# bear gun



## DCON (Sep 20, 2009)

270 works just fine


----------



## Burksee (Jan 15, 2003)

ryan-b said:


> a bazooka


If a bazooka's not available use a 45-70


----------



## wrenchman (Jun 23, 2003)

A 243 would work it is not my first choice bear are made alot different then
deer lots more musle and fat there is a fat layer on a bear that can plug up a small hole.
I was at a seminare were richard p smith was talking and sayed if you hit a bear in the sholder with a 150 grain bullit you will find it just uner the hide on the opposit side and i have seen this a few times.
The bears were in the 150 to 230lbs range.
I like a compleat pass threw for blood trails there will be lots of green in the woods when bear hunting and it will be warm u want to find a dead bear get it clean and get it on ice.


----------



## thaken (Sep 18, 2007)

I use a 308 winchester. Sweet "little" gun. Short, light and powerful!


----------



## Quack Wacker (Dec 20, 2006)

300 wsm


----------



## Beaverhunter2 (Jan 22, 2005)

Mine is a Marlin 1895M in .450 Marlin. My newest bullet is a 420gr FN Cast at about 1800fps.


----------



## ridgeline (Jun 11, 2010)

.308 Winchester 180 gr pointed soft point, no worry about tracking or blood trail's


----------



## rwenglish1 (Jan 6, 2007)

Our group has went totally to the 12 gage shotgun. It puches a hole right through them and takes out the boilermaker and leaves all the blood trail you need, because they never go but a few feet, straight down the tree and thats it, no tracking, they are dead on arrival.

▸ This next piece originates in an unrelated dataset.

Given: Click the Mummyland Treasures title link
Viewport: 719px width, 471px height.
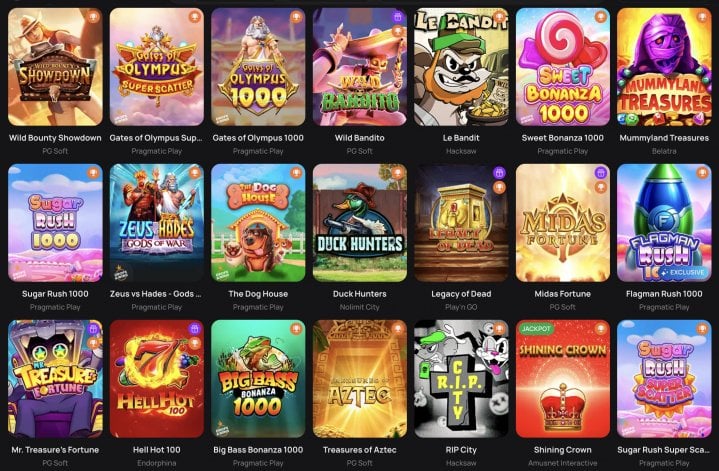Looking at the screenshot, I should 664,138.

I had a friend drop one in it's tracks, with a well place shot to the side of the neck with a .308 Ruger it was walking and fell right on it's face.


----------



## ken powell (Sep 16, 2008)

Do you have a muzzle loader? Shoot as heavy a bullet you can shove in it.


----------



## dsconnell (Aug 29, 2007)

Someone else said it too.. 12 guage with a lightfield Hybrid if you dont want to track them far. Your shots wont be more than 100 yards so you should have no problem!


----------



## kimberkid (Dec 24, 2009)

How about this; Anything over 100 yards 7mm or 300 WM. Anything within 100 yards a 45/70 or a good sighted in 12 Ga. I'm a firm believer in perfect shot placement, one shot- one kill.


----------



## dsconnell (Aug 29, 2007)

kimberkid said:


> How about this; Anything over 100 yards 7mm or 300 WM. Anything within 100 yards a 45/70 or a good sighted in 12 Ga. I'm a firm believer in perfect shot placement, one shot- one kill.


I would agree on anything over 100 yards to go to a big bore rifle!! 

Here is my question to you though... On a bear what is the perfect shot?

I have shot them right behind the shoulder and killed the within 30 yards and I have also shot them right behind the shoulder and tracked them over 300 yards... 

If you are using a big bore rifle or shotgun or any heavy caliber bullet I am a believer that the perfect shot is to center that bear from top of his back to his belly line and then from the shoulders to the rear and pull the trigger! I wouldn't have believed if I didn't see it with my own eyes!! 

I have been told this on a number of bear hunts and last year in camp we lost 5 bears all shots around and behind she shoulder.. 4 out of the 5 were between thee 400-600lbs range. The guy that took his home shot his bear center mass and that bear did not make it 40 yards!!
_Posted via Mobile Device_


----------



## solohunter (Jan 2, 2006)

As Big a cannon as I can find,,,,, a good hit on any bear just behind the shoulder and it will not get blown over 35 yards,, *But I an hunting with a bow this year  good luck and remember a bow will kill them too,,*


----------



## coyote/dave (Mar 10, 2009)

5 wounded trophy bears out of the same general area.... that hurts ..... good thing they dropped tags to 50 this year......


----------



## TrekJeff (Sep 7, 2007)

Middle, Middle. Leave the bean field guns at home. Hit a should with one of those pop guns an all you'll do is piss ole blackie off. 30 cal or larger.


----------